Before Machado de Assis lets Brás Cubas tell us how he died, he lets a worm reach the body first.
The gesture occupies only a few lines before Chapter I of The Posthumous Memoirs of Brás Cubas. Set apart like an inscription, it reads:
AO VERME QUE PRIMEIRO ROEU AS FRIAS CARNES DO MEU CADÁVER DEDICO COMO SAUDOSA LEMBRANÇA ESTAS MEMÓRIAS PÓSTUMAS.[1]
Literally: to the worm that first gnawed the cold flesh of my corpse, I dedicate these posthumous memoirs as a wistful remembrance. It is a dedication, an epitaph, a joke about readership, and a miniature theory of the novel. The usual dedication sends a book upward or outward—to a patron, beloved, predecessor, or public. Brás sends his downward, into the grave, to an animal that cannot read it. The first audience named by this memoir has already consumed the author in the most literal way possible.
That is why the passage does more than announce a dead narrator. It establishes the terms on which the living reader will be allowed to proceed. We are late. The worm has priority. We may imagine that reading is nobler than appetite, but the dedication puts eye and mouth into uncomfortable alignment: both take in what a dead man has left. Brás flatters us with a book while quietly classing us among its scavengers.
The novel first appeared in installments in Revista Brasileira from March through December 1880, then in book form in 1881.[1][2] Its famous formal games—brief chapters, interruptions, blankness, direct address, false starts—begin before the numbered narrative. This tiny page is the overture. Machado does not ask whether a life can be represented faithfully. He asks who gets to handle the remains.
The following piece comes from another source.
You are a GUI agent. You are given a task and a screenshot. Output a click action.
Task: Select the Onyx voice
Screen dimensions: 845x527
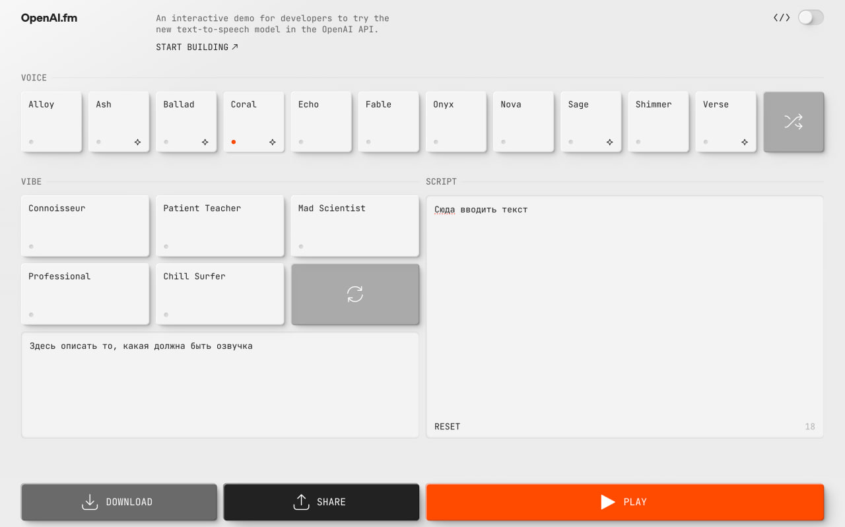click(x=456, y=121)
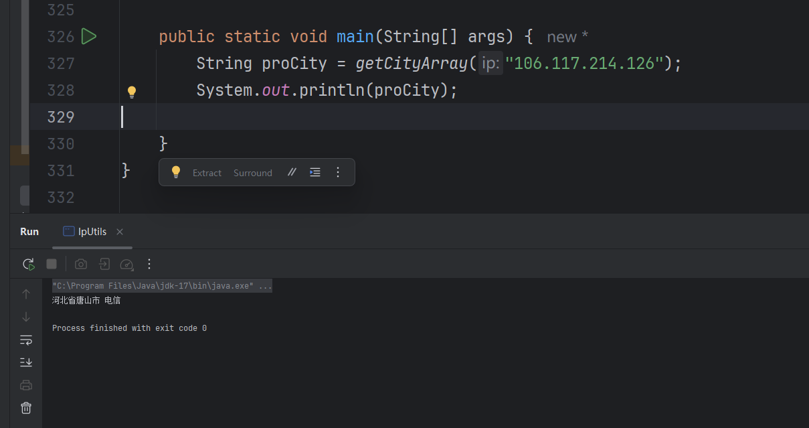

The page makes the eye descend
The dedication's visual arrangement is part of its meaning. The words do not run as an ordinary sentence. They descend in short centered units: worm, gnawing, cold flesh, corpse, dedication, remembrance, memoir. Reading becomes a controlled drop from recipient to body to book.[1]
That descent reverses the upward motion promised by memorial writing. Memoirs ordinarily rescue a name from death. They gather a life into sequence and offer continuity: the body is gone, but the voice survives. Brás claims that privilege, yet his first page refuses to keep voice and matter cleanly separated. The memoir is not placed above decomposition as its spiritual victory. It is handed to decomposition as a keepsake.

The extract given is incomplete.